Set problem: From the records below, pull out the lines running from the one containing "You are a GUI" through the one containing "Image resolution: width=1024", inclusive, and reproduce them verbatim.

Data provided:
----

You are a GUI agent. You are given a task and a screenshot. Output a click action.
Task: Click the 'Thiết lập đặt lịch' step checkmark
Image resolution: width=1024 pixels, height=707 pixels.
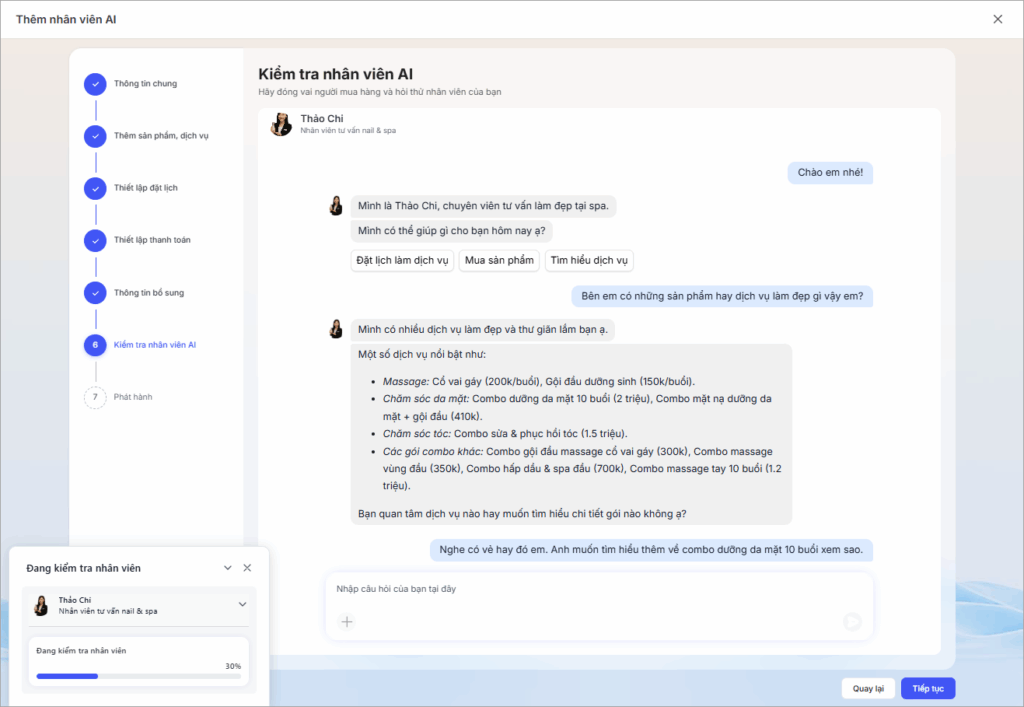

----

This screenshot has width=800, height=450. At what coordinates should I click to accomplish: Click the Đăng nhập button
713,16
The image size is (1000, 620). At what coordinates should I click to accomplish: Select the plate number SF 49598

----

Solution to the exercise:
You are a GUI agent. You are given a task and a screenshot. Output a click action.
Task: Click the 'Thiết lập đặt lịch' step checkmark
Image resolution: width=1024 pixels, height=707 pixels.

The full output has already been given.